[[ Records shown open ]]

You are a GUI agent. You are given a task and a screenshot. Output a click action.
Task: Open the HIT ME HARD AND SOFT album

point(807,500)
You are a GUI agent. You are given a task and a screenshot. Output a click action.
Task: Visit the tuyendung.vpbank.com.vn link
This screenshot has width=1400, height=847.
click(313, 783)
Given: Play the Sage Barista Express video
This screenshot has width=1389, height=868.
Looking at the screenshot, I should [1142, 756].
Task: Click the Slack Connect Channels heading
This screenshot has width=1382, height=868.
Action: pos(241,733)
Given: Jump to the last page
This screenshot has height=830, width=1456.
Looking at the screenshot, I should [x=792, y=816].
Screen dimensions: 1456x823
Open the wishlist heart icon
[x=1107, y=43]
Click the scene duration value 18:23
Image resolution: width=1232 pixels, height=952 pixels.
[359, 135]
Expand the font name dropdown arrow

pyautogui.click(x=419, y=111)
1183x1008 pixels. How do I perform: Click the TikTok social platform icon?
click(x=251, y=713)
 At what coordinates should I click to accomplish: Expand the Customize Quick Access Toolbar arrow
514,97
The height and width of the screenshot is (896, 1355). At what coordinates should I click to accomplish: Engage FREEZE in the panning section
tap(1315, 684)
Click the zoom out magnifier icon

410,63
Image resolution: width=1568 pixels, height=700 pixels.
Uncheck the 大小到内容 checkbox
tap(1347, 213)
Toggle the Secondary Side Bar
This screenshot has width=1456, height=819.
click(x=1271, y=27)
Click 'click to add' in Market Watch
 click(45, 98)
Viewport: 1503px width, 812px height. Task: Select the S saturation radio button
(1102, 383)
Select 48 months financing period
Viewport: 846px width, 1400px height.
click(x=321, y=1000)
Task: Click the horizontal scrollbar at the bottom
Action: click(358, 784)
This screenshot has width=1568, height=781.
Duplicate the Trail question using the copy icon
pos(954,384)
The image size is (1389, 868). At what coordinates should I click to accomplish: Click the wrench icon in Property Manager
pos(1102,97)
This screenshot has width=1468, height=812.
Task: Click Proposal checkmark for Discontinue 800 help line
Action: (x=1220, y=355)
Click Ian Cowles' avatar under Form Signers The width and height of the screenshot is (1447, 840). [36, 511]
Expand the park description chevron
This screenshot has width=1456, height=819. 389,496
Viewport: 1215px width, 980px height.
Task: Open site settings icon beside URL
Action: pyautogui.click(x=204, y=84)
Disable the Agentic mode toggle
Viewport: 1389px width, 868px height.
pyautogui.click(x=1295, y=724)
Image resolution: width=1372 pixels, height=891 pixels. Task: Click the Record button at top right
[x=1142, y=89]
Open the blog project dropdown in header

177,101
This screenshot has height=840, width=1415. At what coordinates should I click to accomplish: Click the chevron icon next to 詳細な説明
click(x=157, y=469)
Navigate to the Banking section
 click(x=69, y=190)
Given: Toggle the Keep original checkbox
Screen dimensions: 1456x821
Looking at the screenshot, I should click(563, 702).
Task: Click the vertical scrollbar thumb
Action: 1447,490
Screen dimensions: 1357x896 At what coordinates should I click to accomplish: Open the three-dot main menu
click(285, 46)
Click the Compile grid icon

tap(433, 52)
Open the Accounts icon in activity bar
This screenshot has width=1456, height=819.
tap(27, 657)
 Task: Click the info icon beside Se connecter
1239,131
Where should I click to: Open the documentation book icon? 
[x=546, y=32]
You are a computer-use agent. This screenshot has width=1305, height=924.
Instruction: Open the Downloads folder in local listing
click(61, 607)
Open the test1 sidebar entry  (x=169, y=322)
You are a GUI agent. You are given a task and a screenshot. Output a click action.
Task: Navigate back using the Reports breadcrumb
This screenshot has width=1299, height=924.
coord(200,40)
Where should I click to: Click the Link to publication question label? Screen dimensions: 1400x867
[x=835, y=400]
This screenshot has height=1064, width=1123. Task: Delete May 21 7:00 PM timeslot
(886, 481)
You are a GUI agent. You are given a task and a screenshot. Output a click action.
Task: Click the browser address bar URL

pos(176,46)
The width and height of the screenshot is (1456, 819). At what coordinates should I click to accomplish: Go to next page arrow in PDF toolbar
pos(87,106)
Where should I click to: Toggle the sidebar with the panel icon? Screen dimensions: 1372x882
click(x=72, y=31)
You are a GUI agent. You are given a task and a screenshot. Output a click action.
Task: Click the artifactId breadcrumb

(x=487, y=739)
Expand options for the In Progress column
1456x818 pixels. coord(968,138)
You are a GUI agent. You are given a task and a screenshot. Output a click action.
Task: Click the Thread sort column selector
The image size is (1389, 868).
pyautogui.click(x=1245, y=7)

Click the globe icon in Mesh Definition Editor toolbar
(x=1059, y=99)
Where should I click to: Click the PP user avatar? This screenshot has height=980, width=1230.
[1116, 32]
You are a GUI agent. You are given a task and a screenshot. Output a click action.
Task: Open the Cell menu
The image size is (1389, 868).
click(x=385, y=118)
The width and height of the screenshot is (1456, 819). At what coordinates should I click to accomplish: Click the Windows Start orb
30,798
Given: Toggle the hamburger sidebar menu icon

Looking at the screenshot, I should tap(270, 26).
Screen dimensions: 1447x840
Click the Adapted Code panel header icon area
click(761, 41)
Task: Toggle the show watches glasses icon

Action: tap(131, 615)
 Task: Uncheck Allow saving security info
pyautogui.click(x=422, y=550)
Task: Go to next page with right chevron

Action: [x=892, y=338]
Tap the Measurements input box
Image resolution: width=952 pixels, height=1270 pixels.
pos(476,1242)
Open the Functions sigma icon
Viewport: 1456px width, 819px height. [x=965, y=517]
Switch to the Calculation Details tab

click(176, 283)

[[ Records shown closed ]]

Task goal: Every line of the data is to be retyped without alteration.

Solved problem:
You are a GUI agent. You are given a task and a screenshot. Output a click action.
Task: Open the HIT ME HARD AND SOFT album

point(807,500)
You are a GUI agent. You are given a task and a screenshot. Output a click action.
Task: Visit the tuyendung.vpbank.com.vn link
This screenshot has width=1400, height=847.
click(313, 783)
Given: Play the Sage Barista Express video
This screenshot has width=1389, height=868.
Looking at the screenshot, I should [1142, 756].
Task: Click the Slack Connect Channels heading
This screenshot has width=1382, height=868.
Action: pos(241,733)
Given: Jump to the last page
This screenshot has height=830, width=1456.
Looking at the screenshot, I should [x=792, y=816].
Screen dimensions: 1456x823
Open the wishlist heart icon
[x=1107, y=43]
Click the scene duration value 18:23
Image resolution: width=1232 pixels, height=952 pixels.
[359, 135]
Expand the font name dropdown arrow

pyautogui.click(x=419, y=111)
1183x1008 pixels. How do I perform: Click the TikTok social platform icon?
click(x=251, y=713)
 At what coordinates should I click to accomplish: Expand the Customize Quick Access Toolbar arrow
514,97
The height and width of the screenshot is (896, 1355). At what coordinates should I click to accomplish: Engage FREEZE in the panning section
tap(1315, 684)
Click the zoom out magnifier icon

410,63
Image resolution: width=1568 pixels, height=700 pixels.
Uncheck the 大小到内容 checkbox
tap(1347, 213)
Toggle the Secondary Side Bar
This screenshot has width=1456, height=819.
click(x=1271, y=27)
Click 'click to add' in Market Watch
 click(45, 98)
Viewport: 1503px width, 812px height. Task: Select the S saturation radio button
(1102, 383)
Select 48 months financing period
Viewport: 846px width, 1400px height.
click(x=321, y=1000)
Task: Click the horizontal scrollbar at the bottom
Action: click(358, 784)
This screenshot has width=1568, height=781.
Duplicate the Trail question using the copy icon
pos(954,384)
The image size is (1389, 868). At what coordinates should I click to accomplish: Click the wrench icon in Property Manager
pos(1102,97)
This screenshot has width=1468, height=812.
Task: Click Proposal checkmark for Discontinue 800 help line
Action: (x=1220, y=355)
Click Ian Cowles' avatar under Form Signers The width and height of the screenshot is (1447, 840). [36, 511]
Expand the park description chevron
This screenshot has width=1456, height=819. 389,496
Viewport: 1215px width, 980px height.
Task: Open site settings icon beside URL
Action: pyautogui.click(x=204, y=84)
Disable the Agentic mode toggle
Viewport: 1389px width, 868px height.
pyautogui.click(x=1295, y=724)
Image resolution: width=1372 pixels, height=891 pixels. Task: Click the Record button at top right
[x=1142, y=89]
Open the blog project dropdown in header

177,101
This screenshot has height=840, width=1415. At what coordinates should I click to accomplish: Click the chevron icon next to 詳細な説明
click(x=157, y=469)
Navigate to the Banking section
 click(x=69, y=190)
Given: Toggle the Keep original checkbox
Screen dimensions: 1456x821
Looking at the screenshot, I should click(563, 702).
Task: Click the vertical scrollbar thumb
Action: 1447,490
Screen dimensions: 1357x896 At what coordinates should I click to accomplish: Open the three-dot main menu
click(285, 46)
Click the Compile grid icon

tap(433, 52)
Open the Accounts icon in activity bar
This screenshot has width=1456, height=819.
tap(27, 657)
 Task: Click the info icon beside Se connecter
1239,131
Where should I click to: Open the documentation book icon? 
[x=546, y=32]
You are a computer-use agent. This screenshot has width=1305, height=924.
Instruction: Open the Downloads folder in local listing
click(61, 607)
Open the test1 sidebar entry  (x=169, y=322)
You are a GUI agent. You are given a task and a screenshot. Output a click action.
Task: Navigate back using the Reports breadcrumb
This screenshot has width=1299, height=924.
coord(200,40)
Where should I click to: Click the Link to publication question label? Screen dimensions: 1400x867
[x=835, y=400]
This screenshot has height=1064, width=1123. Task: Delete May 21 7:00 PM timeslot
(886, 481)
You are a GUI agent. You are given a task and a screenshot. Output a click action.
Task: Click the browser address bar URL

pos(176,46)
The width and height of the screenshot is (1456, 819). At what coordinates should I click to accomplish: Go to next page arrow in PDF toolbar
pos(87,106)
Where should I click to: Toggle the sidebar with the panel icon? Screen dimensions: 1372x882
click(x=72, y=31)
You are a GUI agent. You are given a task and a screenshot. Output a click action.
Task: Click the artifactId breadcrumb

(x=487, y=739)
Expand options for the In Progress column
1456x818 pixels. coord(968,138)
You are a GUI agent. You are given a task and a screenshot. Output a click action.
Task: Click the Thread sort column selector
The image size is (1389, 868).
pyautogui.click(x=1245, y=7)

Click the globe icon in Mesh Definition Editor toolbar
(x=1059, y=99)
Where should I click to: Click the PP user avatar? This screenshot has height=980, width=1230.
[1116, 32]
You are a GUI agent. You are given a task and a screenshot. Output a click action.
Task: Open the Cell menu
The image size is (1389, 868).
click(x=385, y=118)
The width and height of the screenshot is (1456, 819). At what coordinates should I click to accomplish: Click the Windows Start orb
30,798
Given: Toggle the hamburger sidebar menu icon

Looking at the screenshot, I should tap(270, 26).
Screen dimensions: 1447x840
Click the Adapted Code panel header icon area
click(761, 41)
Task: Toggle the show watches glasses icon

Action: tap(131, 615)
 Task: Uncheck Allow saving security info
pyautogui.click(x=422, y=550)
Task: Go to next page with right chevron

Action: [x=892, y=338]
Tap the Measurements input box
Image resolution: width=952 pixels, height=1270 pixels.
pos(476,1242)
Open the Functions sigma icon
Viewport: 1456px width, 819px height. [x=965, y=517]
Switch to the Calculation Details tab

click(176, 283)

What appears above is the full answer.